What to do with all those spring greens? Kale chips are popular but experiment with other greens that often end up yellow at the bottom of your crisper. Radish greens, beet greens, mustard greens, turnip greens. Just make sure to cut the spine and make a thinnish layer on the oven pan.

Use the stems, cut finely, to thicken sauces, or toss into the stockpot for great added flavor and depth to your home made stock.

Spring green chips

1 bunch kale or other spring/fall green
2 tsp sunflower oil, or extra virgin olive oil
1/8 t salt
1/8 t paprika

Optional: pinch cayenne

Preheat oven to 350 degrees. Strip the spine from the greens either with a knife, or by pulling your hand firmly along the spine to remove leaf, Cut leaves into bite sized pieces. Sprinkle salt and paprika over greens. Be sure to sprinkle widely so that the powders do not clump in one place. Drizzle oil over greens and gently toss to evenly distribute the oil over the leaves. Place the in a thinnish layer on an oven pan or cookie sheet. It doesn’t need to be a single layer, just not a bunch of them piled on top of each other. Check after 5 minutes, but usually takes 7 or 8 minutes. May take 10 or 12 minutes if it’s a thick pile. Greens should be browning and a little crispy.
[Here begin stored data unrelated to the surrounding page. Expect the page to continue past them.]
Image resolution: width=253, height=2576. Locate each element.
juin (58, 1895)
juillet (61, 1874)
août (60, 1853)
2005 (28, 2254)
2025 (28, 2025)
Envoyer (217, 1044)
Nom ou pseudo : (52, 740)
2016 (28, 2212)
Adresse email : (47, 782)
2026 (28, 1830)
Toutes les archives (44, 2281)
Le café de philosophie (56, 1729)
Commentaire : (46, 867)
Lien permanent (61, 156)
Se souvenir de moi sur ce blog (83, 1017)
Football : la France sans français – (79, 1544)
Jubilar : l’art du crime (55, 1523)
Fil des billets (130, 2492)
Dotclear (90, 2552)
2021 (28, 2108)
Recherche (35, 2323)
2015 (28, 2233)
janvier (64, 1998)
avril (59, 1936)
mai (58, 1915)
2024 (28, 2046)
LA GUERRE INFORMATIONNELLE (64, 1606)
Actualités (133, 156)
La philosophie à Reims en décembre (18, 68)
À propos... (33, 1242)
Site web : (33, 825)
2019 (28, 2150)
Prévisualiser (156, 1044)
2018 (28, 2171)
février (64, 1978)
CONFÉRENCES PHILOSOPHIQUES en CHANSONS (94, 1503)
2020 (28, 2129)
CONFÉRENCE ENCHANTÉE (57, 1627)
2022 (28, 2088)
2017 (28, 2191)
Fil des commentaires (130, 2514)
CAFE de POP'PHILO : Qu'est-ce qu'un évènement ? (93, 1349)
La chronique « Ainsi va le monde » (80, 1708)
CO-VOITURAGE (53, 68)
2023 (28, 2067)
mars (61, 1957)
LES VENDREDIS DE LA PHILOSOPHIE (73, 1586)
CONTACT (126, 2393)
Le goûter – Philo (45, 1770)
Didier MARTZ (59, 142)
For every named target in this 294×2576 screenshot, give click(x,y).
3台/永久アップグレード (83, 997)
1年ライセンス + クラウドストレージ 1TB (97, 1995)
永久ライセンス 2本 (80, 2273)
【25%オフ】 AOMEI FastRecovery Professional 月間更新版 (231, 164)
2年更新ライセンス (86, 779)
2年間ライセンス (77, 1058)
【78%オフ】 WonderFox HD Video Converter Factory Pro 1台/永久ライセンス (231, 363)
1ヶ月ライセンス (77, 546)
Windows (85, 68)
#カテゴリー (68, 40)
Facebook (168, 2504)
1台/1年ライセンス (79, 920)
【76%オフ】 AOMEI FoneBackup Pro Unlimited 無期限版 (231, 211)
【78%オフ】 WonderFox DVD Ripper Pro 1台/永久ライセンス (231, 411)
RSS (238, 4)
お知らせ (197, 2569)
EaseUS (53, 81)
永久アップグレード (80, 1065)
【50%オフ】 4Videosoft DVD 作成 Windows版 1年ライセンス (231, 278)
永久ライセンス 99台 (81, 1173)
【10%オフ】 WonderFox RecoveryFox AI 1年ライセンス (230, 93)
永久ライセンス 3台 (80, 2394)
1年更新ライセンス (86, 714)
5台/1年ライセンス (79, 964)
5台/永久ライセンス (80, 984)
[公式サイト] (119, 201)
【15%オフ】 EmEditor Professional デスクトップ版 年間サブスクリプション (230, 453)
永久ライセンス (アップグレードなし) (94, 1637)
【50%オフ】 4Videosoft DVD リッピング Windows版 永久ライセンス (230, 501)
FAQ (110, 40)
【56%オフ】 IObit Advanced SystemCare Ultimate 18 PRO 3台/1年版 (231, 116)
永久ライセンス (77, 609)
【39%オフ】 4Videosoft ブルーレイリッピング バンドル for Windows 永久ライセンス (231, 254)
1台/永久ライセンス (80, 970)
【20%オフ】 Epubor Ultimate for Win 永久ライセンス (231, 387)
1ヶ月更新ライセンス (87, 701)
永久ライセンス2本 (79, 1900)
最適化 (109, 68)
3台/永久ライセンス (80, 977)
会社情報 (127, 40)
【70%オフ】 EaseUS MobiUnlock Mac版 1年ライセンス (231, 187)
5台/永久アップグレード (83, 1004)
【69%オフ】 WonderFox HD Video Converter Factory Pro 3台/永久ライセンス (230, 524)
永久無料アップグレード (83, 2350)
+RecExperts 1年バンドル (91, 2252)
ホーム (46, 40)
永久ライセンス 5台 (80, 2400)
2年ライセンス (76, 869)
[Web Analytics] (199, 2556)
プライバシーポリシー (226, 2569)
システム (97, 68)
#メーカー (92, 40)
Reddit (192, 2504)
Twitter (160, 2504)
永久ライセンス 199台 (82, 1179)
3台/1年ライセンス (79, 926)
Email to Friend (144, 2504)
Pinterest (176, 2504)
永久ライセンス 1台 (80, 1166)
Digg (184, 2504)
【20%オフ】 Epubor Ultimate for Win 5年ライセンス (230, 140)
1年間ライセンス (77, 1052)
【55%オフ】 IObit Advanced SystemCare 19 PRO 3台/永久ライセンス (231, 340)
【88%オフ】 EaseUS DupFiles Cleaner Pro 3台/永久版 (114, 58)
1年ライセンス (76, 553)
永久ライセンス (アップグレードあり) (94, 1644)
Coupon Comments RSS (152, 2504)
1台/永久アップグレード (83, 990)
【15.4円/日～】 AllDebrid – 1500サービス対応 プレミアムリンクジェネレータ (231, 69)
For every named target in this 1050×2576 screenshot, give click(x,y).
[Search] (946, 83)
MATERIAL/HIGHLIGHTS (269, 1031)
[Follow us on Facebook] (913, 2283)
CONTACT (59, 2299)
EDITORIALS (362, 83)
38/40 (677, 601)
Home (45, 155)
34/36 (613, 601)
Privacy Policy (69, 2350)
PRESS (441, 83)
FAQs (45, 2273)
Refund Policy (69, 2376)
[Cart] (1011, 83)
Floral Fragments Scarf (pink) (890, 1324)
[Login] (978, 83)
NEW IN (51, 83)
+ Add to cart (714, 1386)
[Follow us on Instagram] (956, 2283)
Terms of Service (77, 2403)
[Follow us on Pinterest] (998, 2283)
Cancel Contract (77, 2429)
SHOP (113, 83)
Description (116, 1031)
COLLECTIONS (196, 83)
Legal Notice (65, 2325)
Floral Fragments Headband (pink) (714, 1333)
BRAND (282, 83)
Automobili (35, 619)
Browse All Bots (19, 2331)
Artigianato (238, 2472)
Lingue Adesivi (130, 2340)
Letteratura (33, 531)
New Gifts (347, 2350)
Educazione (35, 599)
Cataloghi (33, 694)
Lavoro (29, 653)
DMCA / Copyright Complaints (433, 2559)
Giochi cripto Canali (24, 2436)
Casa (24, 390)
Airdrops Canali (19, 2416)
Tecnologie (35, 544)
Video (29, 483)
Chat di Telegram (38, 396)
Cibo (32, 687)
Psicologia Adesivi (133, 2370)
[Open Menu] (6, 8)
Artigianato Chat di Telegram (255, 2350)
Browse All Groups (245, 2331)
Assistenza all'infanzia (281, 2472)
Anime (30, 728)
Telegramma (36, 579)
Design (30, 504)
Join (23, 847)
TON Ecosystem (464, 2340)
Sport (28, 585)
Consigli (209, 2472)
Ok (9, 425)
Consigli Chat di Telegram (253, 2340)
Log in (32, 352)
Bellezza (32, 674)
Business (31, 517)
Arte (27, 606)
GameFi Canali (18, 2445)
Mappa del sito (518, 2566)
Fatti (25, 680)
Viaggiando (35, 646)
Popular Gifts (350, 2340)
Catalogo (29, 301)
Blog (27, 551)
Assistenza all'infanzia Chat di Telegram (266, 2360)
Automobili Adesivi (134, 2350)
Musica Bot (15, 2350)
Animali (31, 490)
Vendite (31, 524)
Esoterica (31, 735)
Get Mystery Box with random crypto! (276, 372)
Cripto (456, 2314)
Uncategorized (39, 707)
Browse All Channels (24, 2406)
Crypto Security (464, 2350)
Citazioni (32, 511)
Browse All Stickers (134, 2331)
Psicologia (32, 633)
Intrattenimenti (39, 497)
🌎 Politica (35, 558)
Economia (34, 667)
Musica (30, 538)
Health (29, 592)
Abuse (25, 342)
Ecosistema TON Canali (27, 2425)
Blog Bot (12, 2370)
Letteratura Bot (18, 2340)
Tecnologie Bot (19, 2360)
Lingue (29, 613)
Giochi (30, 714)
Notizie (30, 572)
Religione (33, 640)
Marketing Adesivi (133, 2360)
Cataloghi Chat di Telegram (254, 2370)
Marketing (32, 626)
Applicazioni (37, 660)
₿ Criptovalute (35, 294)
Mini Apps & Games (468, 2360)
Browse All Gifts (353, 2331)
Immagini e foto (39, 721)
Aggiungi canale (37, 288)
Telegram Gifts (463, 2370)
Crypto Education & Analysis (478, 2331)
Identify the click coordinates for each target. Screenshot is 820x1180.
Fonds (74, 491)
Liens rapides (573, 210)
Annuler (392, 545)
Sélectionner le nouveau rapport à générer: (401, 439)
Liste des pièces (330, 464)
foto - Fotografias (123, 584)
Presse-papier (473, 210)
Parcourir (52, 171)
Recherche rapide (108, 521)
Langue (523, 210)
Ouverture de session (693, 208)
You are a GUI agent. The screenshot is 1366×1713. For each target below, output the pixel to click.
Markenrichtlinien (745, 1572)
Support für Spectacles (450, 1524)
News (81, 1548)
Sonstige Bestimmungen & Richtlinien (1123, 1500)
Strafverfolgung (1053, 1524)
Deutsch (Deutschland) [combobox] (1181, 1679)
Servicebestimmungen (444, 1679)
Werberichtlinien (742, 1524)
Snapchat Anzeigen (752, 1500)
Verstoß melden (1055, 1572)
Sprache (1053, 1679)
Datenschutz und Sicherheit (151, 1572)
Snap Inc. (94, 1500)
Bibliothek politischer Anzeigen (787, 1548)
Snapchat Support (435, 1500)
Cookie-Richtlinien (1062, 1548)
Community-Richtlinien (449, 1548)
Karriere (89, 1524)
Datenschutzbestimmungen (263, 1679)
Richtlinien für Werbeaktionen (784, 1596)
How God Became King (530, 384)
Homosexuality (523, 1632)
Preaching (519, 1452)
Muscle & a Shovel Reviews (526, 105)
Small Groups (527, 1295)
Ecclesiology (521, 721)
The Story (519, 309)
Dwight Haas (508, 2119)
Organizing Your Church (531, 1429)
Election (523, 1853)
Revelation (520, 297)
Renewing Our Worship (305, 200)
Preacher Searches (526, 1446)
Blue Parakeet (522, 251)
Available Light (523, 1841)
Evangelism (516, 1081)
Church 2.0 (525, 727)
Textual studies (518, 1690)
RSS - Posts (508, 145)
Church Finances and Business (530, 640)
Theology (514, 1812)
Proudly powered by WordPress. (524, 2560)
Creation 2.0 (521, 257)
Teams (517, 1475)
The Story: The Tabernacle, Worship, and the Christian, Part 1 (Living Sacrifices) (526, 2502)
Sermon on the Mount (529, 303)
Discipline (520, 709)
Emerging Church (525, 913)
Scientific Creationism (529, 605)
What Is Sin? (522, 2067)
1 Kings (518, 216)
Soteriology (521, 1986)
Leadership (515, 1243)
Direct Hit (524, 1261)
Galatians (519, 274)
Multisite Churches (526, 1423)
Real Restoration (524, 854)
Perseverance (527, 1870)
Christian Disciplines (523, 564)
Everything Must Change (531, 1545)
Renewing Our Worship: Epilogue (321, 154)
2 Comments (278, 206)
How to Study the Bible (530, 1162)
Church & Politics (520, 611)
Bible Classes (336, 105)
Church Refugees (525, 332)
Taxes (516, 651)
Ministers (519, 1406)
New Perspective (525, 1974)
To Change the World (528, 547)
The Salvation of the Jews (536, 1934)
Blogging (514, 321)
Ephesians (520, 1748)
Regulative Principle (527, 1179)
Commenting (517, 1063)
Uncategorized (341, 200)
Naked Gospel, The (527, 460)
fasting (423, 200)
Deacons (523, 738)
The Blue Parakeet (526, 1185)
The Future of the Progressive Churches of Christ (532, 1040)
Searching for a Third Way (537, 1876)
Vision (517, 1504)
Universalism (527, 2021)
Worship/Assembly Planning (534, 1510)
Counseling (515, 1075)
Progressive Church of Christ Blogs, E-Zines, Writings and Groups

Transfer to a paper towel to remove excess oil if necessary.

Meal Plan May 21

This week we are heavy on the spring greenery: asparagus is in peak form and what a great long season for this delicacy; likewise spinach and braising greens (beet greens, arugula, kale, chard, mizuna). These vegetables came from Echollective Farm up the road in Mechanicsville, Iowa.

  • (Vegan) Cheese & arugula Quesadilla & salsa with rice-asparagus-beet green pilaf.
  • Tempeh rouge on seared spring greens with aloo gobi.
  • Mixed spring vegetables in roasted garlic sauce with buckwheat-mushroom pilaf.
  • Black bean & barley salad; roasted vegetables with mint.